15-18 Friends, let me give you an example from everyday affairs of the free life I am talking about. Once a person's will has been ratified, no one else can annul it or add to it. Now, the promises were made to Abraham and to his descendant. You will observe that Scripture, in the careful language of a legal document, does not say "to descendants," referring to everybody in general, but "to your descendant" (the noun, note, is singular), referring to Christ. This is the way I interpret this: A will, earlier ratified by God, is not annulled by an addendum attached 430 years later, thereby negating the promise of the will. No, this addendum, with its instructions and regulations, has nothing to do with the promised inheritance in the will.

 

18-20 What is the point, then, of the law, the attached addendum? It was a thoughtful addition to the original covenant promises made to Abraham. The purpose of the law was to keep a sinful people in the way of salvation until Christ (the descendant) came, inheriting the promises and distributing them to us. Obviously this law was not a firsthand encounter with God. It was arranged by angelic messengers through a middleman, Moses. But if there is a middleman as there was at Sinai, then the people are not dealing directly with God, are they? But the original promise is the direct blessing of God, received by faith.

 

21-22 If such is the case, is the law, then, an anti-promise, a negation of God's will for us?
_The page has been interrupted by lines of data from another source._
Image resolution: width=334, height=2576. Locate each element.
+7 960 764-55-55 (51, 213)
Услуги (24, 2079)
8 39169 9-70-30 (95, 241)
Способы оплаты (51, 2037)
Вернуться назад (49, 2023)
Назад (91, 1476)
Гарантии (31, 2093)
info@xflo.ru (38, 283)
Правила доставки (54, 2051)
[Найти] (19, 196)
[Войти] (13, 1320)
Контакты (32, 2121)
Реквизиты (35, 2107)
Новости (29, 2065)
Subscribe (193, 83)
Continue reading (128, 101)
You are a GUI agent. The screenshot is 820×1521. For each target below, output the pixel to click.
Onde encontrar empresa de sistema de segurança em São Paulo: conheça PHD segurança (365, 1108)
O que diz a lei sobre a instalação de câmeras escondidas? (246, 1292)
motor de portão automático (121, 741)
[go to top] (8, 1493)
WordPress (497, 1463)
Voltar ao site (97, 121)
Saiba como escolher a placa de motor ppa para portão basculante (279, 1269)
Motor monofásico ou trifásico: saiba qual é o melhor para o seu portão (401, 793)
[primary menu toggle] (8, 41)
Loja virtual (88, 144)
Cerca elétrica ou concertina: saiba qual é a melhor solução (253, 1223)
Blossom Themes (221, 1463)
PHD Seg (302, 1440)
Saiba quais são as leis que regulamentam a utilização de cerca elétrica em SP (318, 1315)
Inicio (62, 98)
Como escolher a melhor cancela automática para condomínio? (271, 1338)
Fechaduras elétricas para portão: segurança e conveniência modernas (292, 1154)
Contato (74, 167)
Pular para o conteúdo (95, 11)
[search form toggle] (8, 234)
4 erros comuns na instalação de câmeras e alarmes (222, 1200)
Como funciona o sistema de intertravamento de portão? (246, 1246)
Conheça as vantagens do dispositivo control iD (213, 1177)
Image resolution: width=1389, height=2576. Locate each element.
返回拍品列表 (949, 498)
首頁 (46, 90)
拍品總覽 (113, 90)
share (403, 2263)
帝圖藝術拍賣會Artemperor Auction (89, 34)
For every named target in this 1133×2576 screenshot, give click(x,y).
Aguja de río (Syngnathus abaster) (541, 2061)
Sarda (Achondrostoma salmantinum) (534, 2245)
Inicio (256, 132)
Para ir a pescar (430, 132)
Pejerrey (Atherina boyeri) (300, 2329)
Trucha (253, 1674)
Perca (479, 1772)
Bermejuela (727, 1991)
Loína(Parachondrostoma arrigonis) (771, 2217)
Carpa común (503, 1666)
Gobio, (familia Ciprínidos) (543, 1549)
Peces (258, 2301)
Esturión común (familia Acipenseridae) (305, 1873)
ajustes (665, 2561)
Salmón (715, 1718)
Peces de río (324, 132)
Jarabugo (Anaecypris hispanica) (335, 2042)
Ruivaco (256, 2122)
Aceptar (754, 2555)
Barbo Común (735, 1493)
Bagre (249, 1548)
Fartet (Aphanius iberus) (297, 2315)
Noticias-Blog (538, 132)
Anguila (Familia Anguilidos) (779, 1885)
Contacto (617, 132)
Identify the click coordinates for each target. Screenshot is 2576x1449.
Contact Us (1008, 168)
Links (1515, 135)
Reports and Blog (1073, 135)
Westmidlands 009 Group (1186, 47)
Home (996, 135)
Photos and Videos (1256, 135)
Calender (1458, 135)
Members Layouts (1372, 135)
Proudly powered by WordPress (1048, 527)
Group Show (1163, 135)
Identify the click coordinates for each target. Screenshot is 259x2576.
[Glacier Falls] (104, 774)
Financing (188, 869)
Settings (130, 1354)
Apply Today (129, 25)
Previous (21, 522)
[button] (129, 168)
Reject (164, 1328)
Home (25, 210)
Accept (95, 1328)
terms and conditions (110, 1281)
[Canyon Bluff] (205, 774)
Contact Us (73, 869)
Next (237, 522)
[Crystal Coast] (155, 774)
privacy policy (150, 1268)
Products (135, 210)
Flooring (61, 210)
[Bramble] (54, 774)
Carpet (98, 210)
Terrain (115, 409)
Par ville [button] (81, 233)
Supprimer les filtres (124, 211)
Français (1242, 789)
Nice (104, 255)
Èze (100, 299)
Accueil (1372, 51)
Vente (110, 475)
Not at all. Its purpose was to make obvious to everyone that we are, in ourselves, out of right relationship with God, and therefore to show us the futility of devising some religious system for getting by our own efforts what we can only get by waiting in faith for God to complete his promise. For if any kind of rule-keeping had power to create life in us, we would certainly have gotten it by this time.

 

23-24 Until the time when we were mature enough to respond freely in faith to the living God, we were carefully surrounded and protected by the Mosaic law. The law was like those Greek tutors, with which you are familiar, who escort children to school and protect them from danger or distraction, making sure the children will really get to the place they set out for.

 

25-27 But now you have arrived at your destination: By faith in Christ you are in direct relationship with God. Your baptism in Christ was not just washing you up for a fresh start. It also involved dressing you in an adult faith wardrobe-Christ's life, the fulfillment of God's original promise.